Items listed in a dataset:
• • • • • • •

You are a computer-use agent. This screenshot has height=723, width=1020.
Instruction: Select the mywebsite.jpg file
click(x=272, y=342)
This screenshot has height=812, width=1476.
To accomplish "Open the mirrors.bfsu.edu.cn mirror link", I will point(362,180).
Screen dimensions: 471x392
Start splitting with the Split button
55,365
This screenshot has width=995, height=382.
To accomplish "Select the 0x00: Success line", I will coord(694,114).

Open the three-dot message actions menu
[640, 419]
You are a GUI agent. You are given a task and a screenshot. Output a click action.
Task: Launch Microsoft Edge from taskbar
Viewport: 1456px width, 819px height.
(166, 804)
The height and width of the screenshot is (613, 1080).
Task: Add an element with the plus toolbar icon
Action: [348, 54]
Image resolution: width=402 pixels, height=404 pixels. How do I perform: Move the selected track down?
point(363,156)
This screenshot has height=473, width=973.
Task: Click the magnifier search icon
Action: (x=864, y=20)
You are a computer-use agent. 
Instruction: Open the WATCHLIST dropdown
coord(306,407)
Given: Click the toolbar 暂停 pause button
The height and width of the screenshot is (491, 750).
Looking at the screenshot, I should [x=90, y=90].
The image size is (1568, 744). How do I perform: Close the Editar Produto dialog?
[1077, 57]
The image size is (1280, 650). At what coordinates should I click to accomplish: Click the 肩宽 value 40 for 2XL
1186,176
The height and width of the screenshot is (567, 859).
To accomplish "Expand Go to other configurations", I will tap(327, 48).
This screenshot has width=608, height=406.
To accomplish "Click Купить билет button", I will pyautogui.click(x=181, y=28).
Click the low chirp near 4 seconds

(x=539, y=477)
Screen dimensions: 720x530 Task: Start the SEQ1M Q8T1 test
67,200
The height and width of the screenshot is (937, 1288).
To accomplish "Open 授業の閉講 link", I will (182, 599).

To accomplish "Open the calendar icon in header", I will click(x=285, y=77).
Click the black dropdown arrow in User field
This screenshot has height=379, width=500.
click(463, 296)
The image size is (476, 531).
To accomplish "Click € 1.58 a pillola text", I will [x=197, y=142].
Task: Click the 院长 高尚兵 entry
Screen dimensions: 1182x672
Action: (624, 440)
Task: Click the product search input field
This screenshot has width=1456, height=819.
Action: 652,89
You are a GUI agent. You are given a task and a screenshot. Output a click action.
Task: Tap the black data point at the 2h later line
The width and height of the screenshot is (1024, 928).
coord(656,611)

• • • • • • •

> [Given instruction]:
Arrange the stretch of the listing from the line containing "Screen dimensions: 720x530" through the line containing "will (182, 599)." as a two-column CSV with the headers input and output. Give one row per listing, with each field in quotation marks and line breaks turned into spaces.

> [Complete answer]:
input,output
"Screen dimensions: 720x530 Task: Start the SEQ1M Q8T1 test","67,200"
"The height and width of the screenshot is (937, 1288). To accomplish ""Open 授業の閉講 link"",","I will (182, 599)."